*WHAT THE TASK ASKS*.
Below are entries; repeat exactly, and nothing else, the lines from the one holding "Task: Click the yellow plus badge icon" through the one holding "This screenshot has width=773, height=1568.", inclusive. Leave the pictures out.

*DATA EXTRACTS*.
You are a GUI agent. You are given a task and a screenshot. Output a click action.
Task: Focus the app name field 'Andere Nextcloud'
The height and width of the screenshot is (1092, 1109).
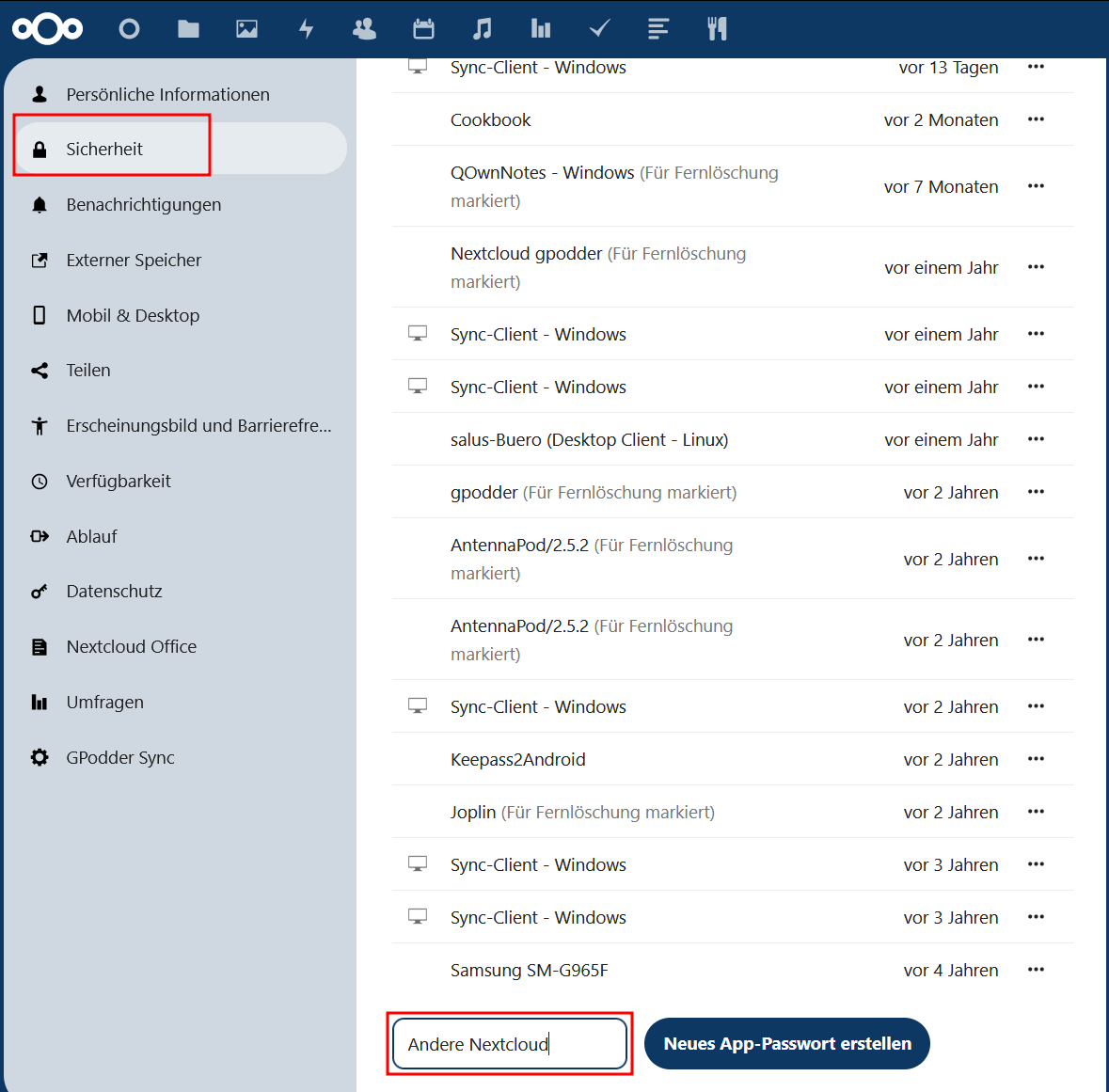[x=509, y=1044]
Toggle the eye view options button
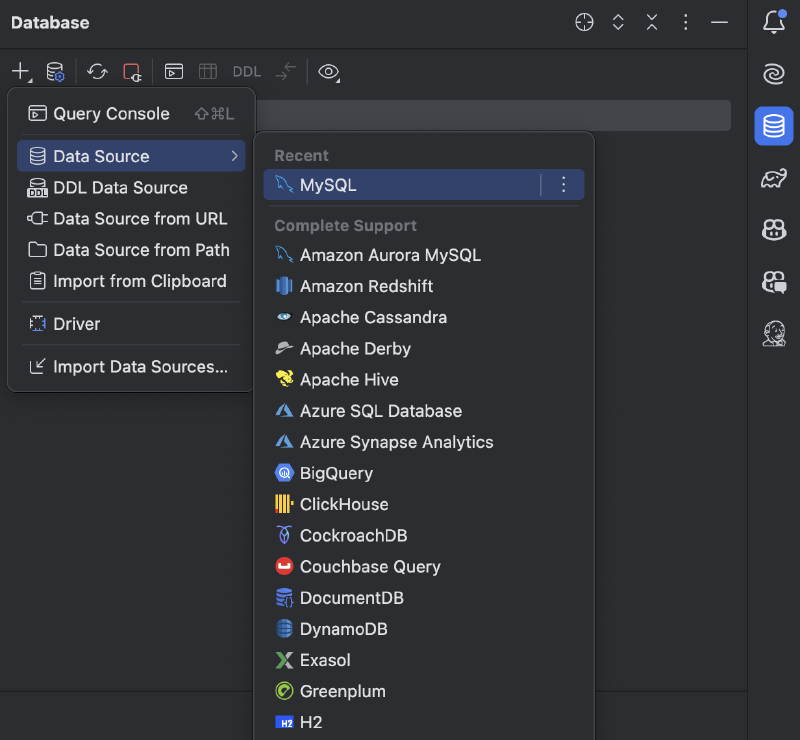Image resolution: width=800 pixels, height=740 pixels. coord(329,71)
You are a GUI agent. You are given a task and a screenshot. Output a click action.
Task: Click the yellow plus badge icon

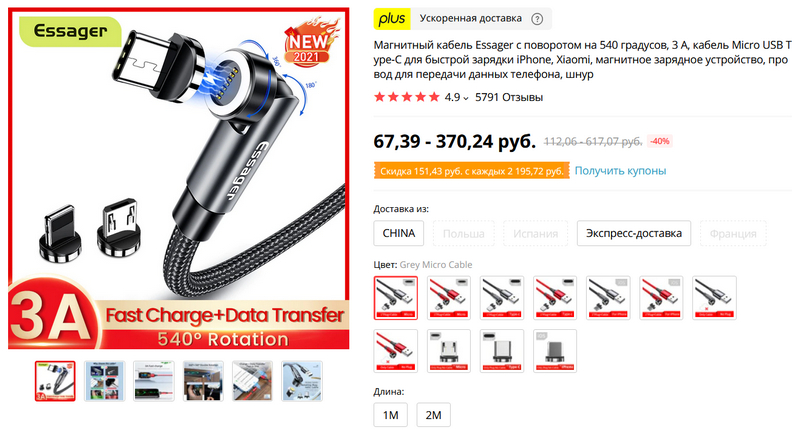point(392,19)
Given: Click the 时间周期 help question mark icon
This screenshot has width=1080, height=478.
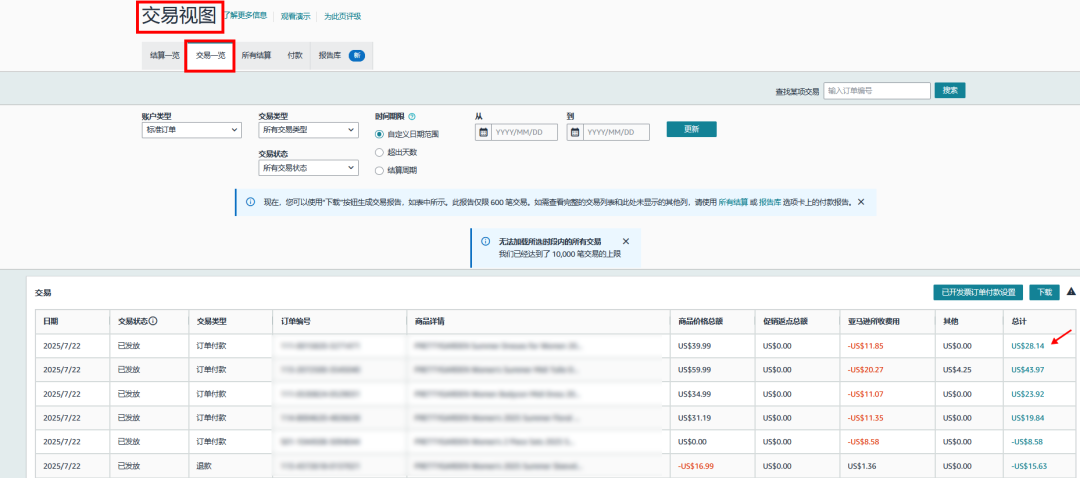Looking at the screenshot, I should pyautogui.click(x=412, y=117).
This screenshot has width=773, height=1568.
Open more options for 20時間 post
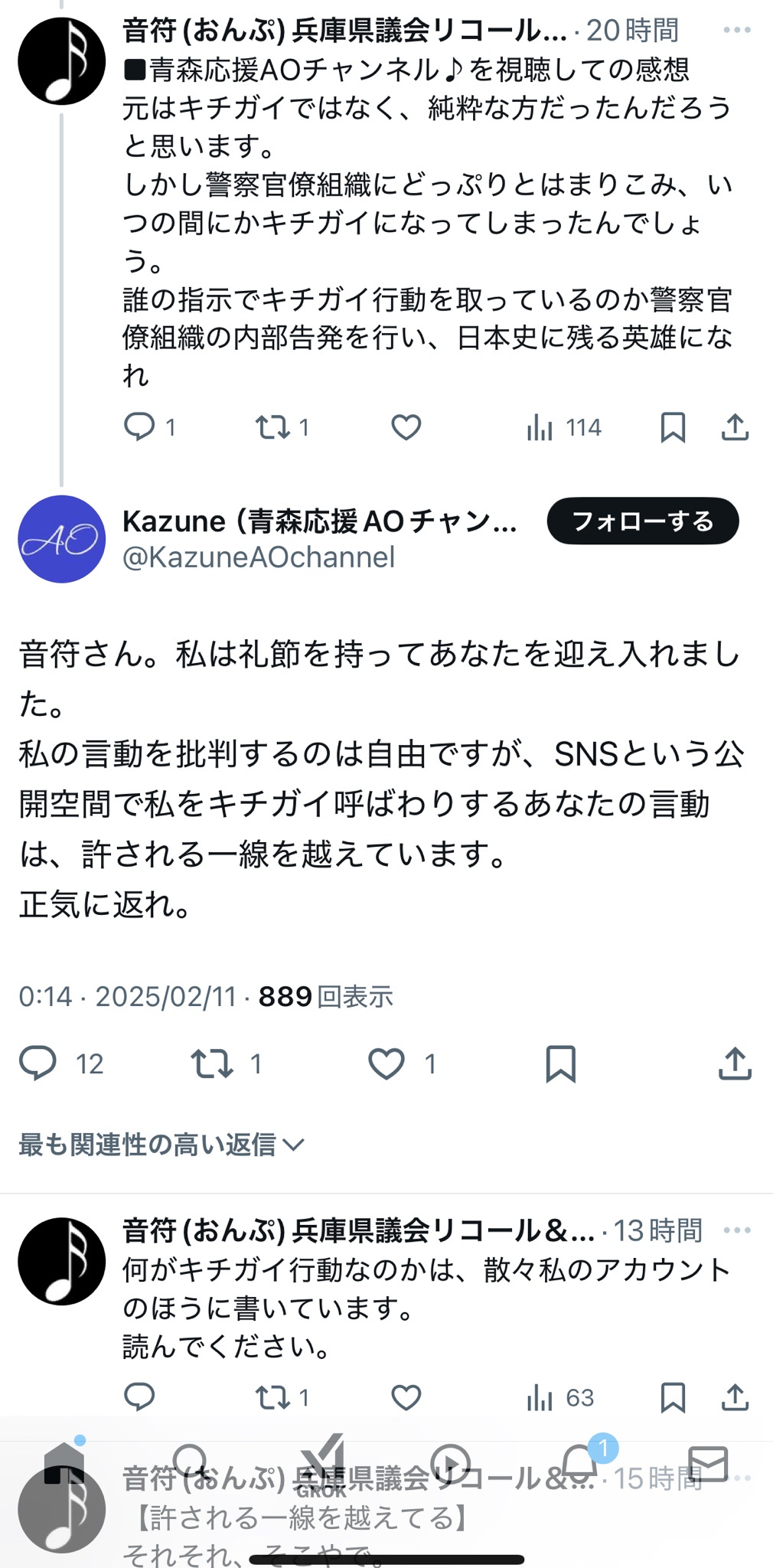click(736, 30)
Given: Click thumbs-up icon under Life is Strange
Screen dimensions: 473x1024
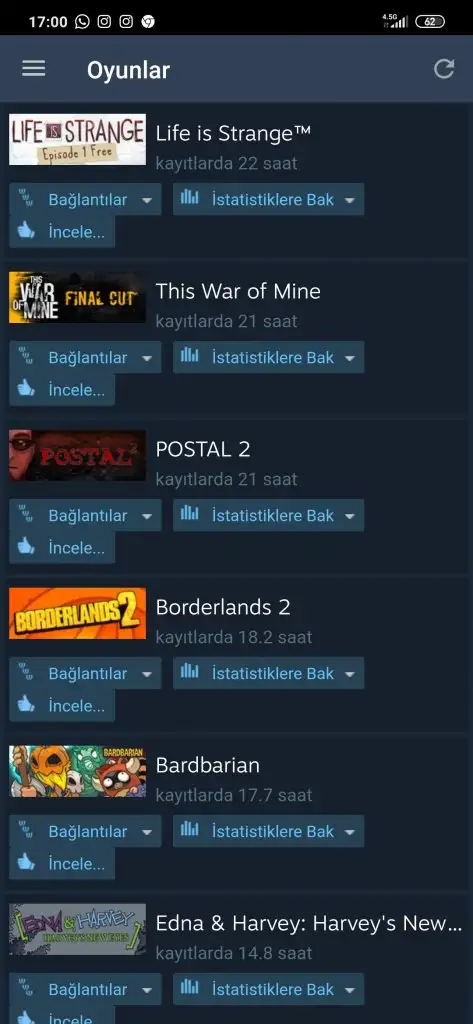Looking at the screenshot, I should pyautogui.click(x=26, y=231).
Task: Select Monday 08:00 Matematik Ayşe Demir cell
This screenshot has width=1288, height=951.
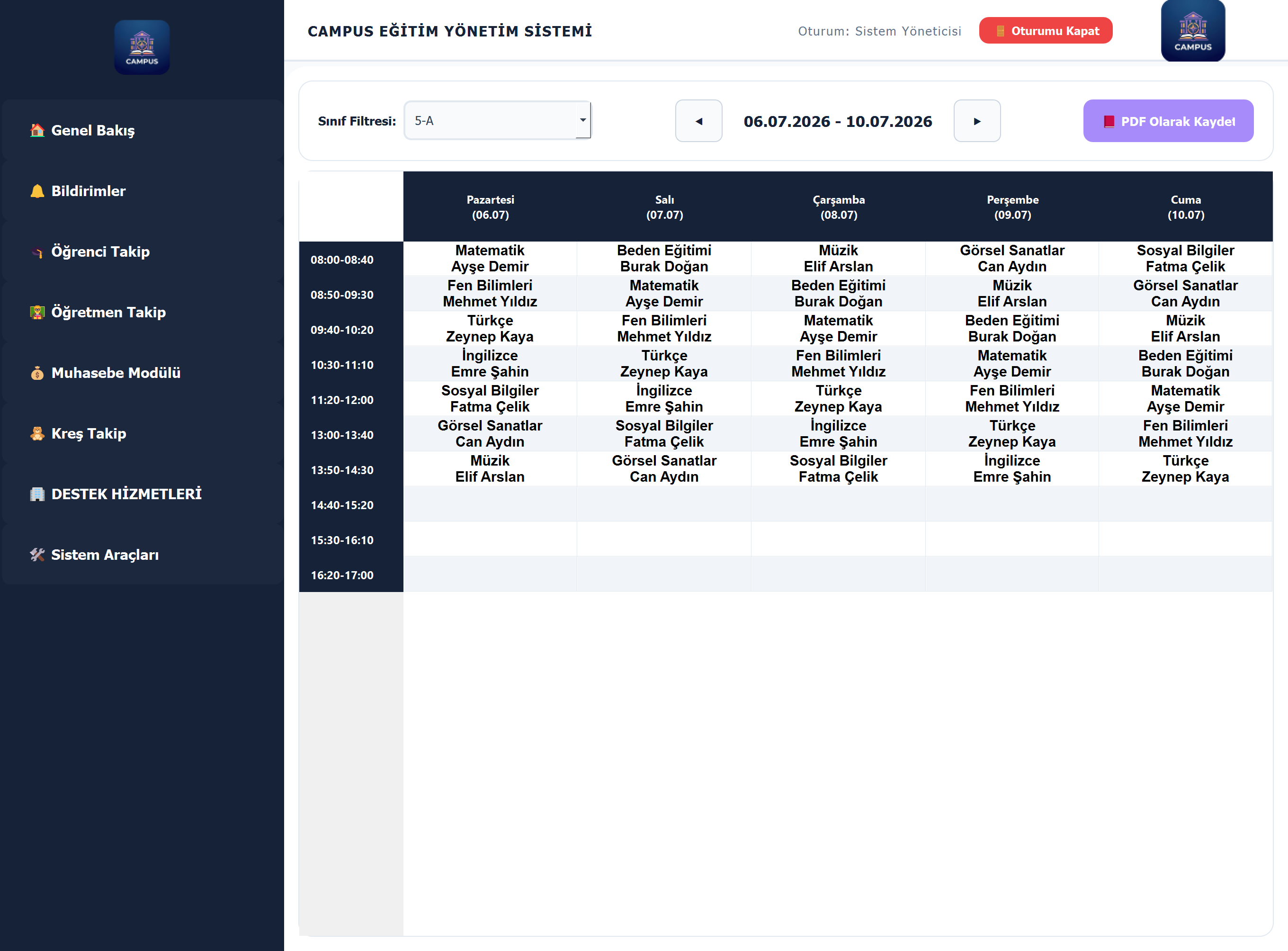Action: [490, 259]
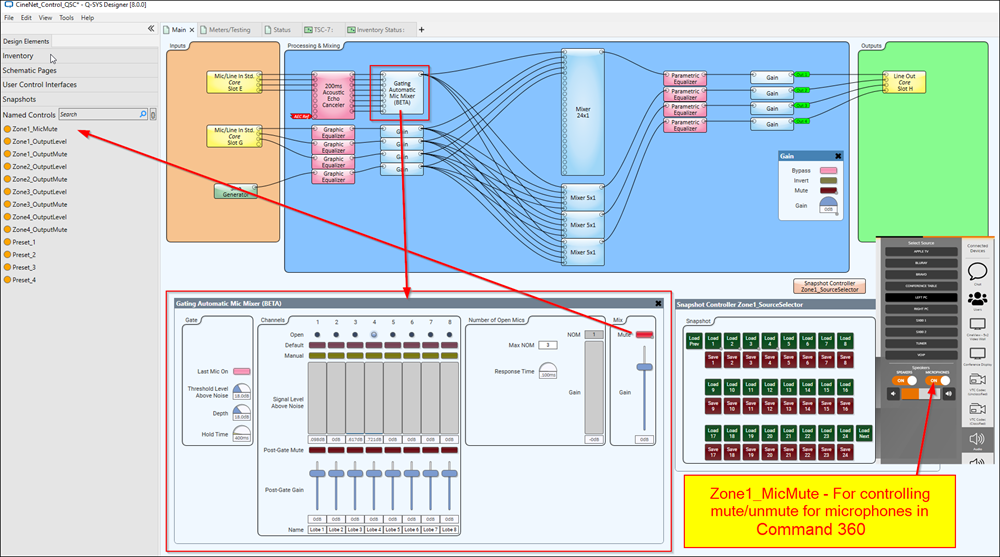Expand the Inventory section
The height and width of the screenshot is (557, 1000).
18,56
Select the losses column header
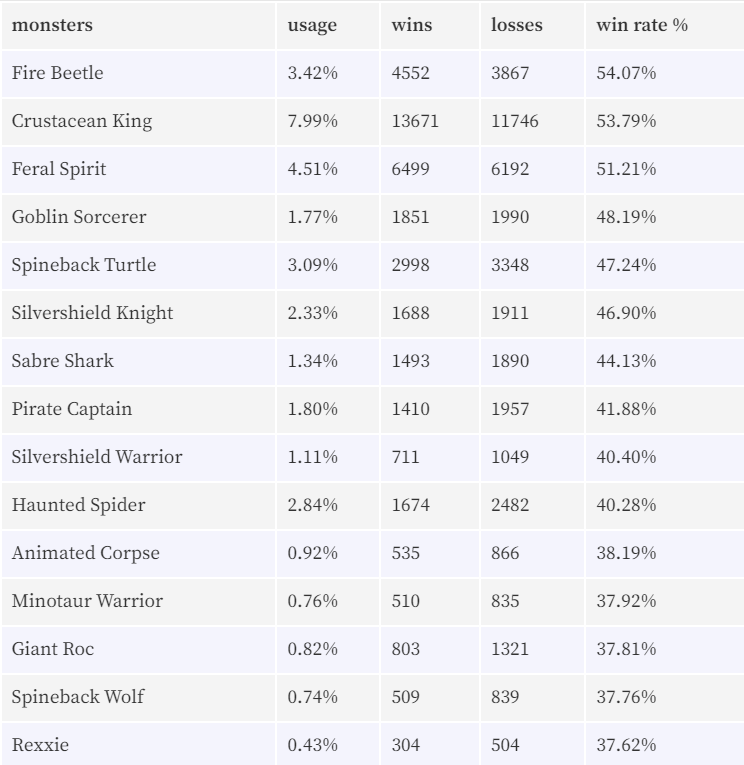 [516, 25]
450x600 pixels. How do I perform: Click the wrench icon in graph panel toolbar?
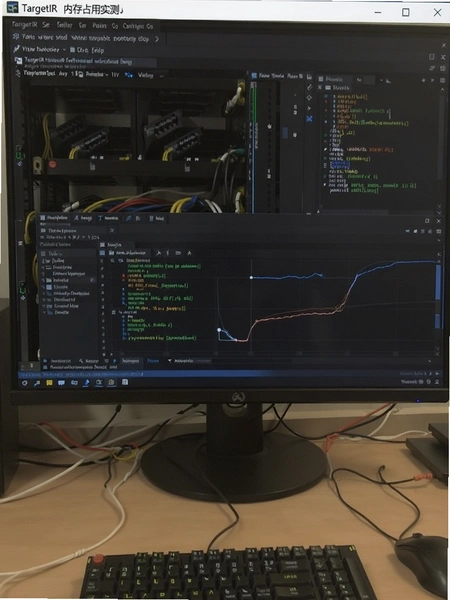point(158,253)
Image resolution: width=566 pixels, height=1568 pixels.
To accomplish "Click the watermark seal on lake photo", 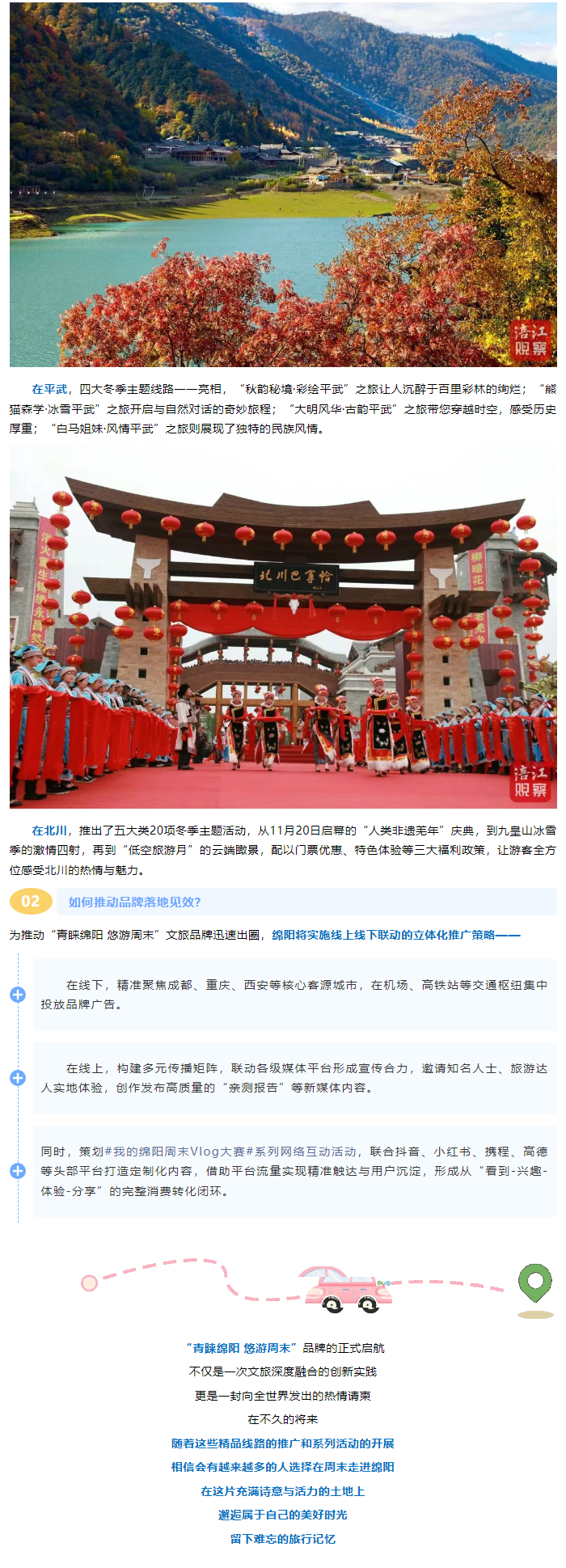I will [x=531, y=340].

*COMPLETED EXERCISE*.
Task: Click the yellow plus badge icon

point(392,19)
Given: Click the 时间周期 help question mark icon
This screenshot has width=1080, height=478.
Looking at the screenshot, I should pyautogui.click(x=412, y=117).
This screenshot has width=773, height=1568.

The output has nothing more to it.